Livro infantil Matilda, de Roald Dahl 

Donos da virtude

A nova edição de James Bond virá acompanhada desse aviso: “Este livro foi escrito em um momento em que termos e atitudes que poderiam ser considerados ofensivos pelos leitores modernos eram comuns. Várias atualizações foram feitas nesta edição, mantendo-se o mais próximo possível do texto original e do período em que é ambientado.”

Esse aviso poderia já resolver o assunto, com a constatação óbvia de que um livro escrito em 1953, 1850 ou 1923 reflete o momento em que foi escrito. A Odisseia, de Homero, reflete a realidade vivida no século 8 a.C. Dom Casmurro reflete o Brasil de 1899. Cem Anos de Solidão reflete a Colômbia de 1967. Parece a coisa mais óbvia do mundo. Exceto para esses agentes da higienização cultural, os donos absolutos da virtude.

Esses desinfetantes de potenciais ofensas não se importam com quem discorda deles. Estão a serviço de uma causa superior. Eles não têm limites. Hoje estão substituindo “crioulo” por “pessoa negra”. Amanhã vão transformar James Bond num queer de origem latina. Sherlock Holmes e Watson, em um casal. Doutor Jivago, num criminoso. Vão apagar nos livros as “expressões colonialistas” dos discursos de Winston Churchill. Sua famosa frase de “sangue, suor e lágrimas” vai ser banida por representar “discurso de ódio”.

Mudar palavras num livro depende de nossa passividade. Se esses militantes não encontrarem resistência, vão manipular digitalmente filmes e séries, para que se encaixem nessa ideologia ofensiva que trata negros e homossexuais (entre outros) como seres frágeis e incapazes de se defender. Ian Fleming também não está aqui para defender a integridade de sua obra. Nem Bocage, nem Henry Fielding, nem Sófocles, nem William Shakespeare, nem José de Alencar, Miguel de Cervantes, Leon Tolstoy, Eça de Queiroz ou Lima Barreto.

Apagar e distorcer nosso passado vai tirar de nós a experiência da evolução. Vai nos fazer estacionar para sempre na areia movediça de um presente artificial, criado por militantes totalitários e alheios à realidade.
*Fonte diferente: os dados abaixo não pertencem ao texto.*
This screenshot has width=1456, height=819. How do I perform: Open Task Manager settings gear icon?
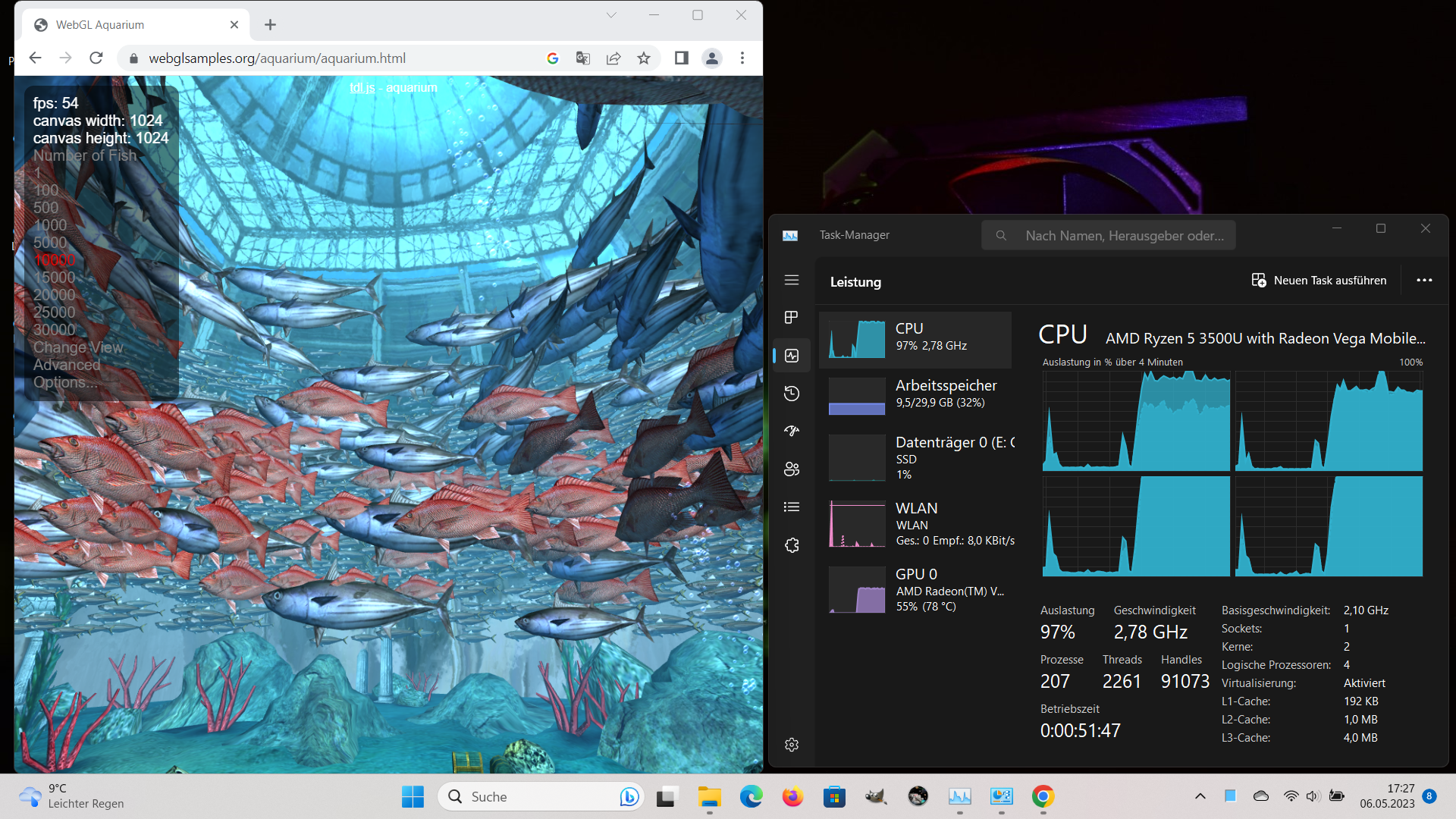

Resistir é preciso a esses pequenos tiranos, até em nome das futuras gerações. Temos uma cultura e uma civilização a proteger deles. E podemos lutar com atos mínimos, muito simples.

Eu, por exemplo, já comprei as obras completas de Ian Fleming. Pelo menos na minha casa, as palavras escritas por ele estarão protegidas desses maníacos. Preservar obras originais e guardar aquele velho DVD com um desses filmes polêmicos passou a ser — quem diria — um ato de resistência.